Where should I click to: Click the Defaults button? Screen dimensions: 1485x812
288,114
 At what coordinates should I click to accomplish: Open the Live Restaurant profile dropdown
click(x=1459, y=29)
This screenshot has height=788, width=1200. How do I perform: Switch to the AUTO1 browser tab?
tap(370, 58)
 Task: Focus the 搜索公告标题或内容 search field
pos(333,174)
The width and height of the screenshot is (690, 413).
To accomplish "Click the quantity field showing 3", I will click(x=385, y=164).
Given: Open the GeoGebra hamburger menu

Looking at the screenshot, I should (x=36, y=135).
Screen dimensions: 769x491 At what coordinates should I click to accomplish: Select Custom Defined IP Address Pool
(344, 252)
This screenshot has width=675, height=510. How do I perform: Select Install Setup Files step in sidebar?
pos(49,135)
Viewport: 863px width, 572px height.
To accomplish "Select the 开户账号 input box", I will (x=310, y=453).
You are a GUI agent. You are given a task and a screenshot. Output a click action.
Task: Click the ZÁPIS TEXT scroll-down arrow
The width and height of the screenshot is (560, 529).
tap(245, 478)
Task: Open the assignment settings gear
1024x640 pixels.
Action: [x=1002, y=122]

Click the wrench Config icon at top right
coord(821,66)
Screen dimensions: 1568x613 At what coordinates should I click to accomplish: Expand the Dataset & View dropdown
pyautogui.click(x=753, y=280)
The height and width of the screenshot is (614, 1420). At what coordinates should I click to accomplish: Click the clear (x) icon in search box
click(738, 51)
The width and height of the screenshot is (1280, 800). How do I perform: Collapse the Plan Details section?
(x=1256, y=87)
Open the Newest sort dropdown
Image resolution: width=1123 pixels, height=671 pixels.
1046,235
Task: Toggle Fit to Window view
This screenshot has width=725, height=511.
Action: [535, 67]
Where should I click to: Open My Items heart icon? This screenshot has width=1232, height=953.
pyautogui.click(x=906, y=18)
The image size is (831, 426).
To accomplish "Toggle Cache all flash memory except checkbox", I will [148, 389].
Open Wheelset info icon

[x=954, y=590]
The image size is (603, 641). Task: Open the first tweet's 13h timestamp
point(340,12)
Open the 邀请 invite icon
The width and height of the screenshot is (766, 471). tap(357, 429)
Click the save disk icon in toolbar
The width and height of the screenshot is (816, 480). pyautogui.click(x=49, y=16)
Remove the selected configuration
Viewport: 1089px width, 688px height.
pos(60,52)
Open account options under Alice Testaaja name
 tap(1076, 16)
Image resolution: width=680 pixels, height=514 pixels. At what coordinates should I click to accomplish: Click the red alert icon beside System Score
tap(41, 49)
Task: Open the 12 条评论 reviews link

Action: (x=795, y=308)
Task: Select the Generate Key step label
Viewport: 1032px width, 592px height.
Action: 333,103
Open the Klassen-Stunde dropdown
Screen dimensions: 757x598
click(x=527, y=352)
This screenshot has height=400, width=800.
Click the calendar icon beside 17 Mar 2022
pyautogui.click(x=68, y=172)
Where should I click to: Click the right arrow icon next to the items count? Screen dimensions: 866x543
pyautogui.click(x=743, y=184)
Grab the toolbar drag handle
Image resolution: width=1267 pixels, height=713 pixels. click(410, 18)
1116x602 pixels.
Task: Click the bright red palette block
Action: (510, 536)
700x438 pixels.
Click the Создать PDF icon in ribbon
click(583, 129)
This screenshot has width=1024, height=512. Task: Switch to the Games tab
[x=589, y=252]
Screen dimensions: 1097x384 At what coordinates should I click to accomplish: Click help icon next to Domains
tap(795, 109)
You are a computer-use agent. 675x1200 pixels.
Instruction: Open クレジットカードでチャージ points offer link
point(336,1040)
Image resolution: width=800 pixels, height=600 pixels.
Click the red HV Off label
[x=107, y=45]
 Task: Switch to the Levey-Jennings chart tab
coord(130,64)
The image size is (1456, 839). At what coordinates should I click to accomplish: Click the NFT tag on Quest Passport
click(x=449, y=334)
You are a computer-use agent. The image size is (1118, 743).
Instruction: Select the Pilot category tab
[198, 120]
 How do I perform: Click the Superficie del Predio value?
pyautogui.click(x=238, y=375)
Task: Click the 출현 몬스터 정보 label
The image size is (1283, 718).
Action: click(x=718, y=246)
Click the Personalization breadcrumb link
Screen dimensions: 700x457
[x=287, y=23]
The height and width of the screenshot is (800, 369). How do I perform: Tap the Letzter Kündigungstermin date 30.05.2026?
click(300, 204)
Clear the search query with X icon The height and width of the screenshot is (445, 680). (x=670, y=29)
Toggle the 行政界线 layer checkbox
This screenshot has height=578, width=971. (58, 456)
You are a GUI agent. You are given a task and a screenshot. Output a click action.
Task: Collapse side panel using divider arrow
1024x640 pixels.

● ● ●

● **WHAT YOU NEED TO DO**
Among the lines of the material above, find those with the word "will". Copy each one.

● **RESULT BELOW**
To accomplish "Click the quantity field showing 3", I will click(x=385, y=164).
To accomplish "Select the 开户账号 input box", I will (x=310, y=453).
To accomplish "Toggle Cache all flash memory except checkbox", I will [148, 389].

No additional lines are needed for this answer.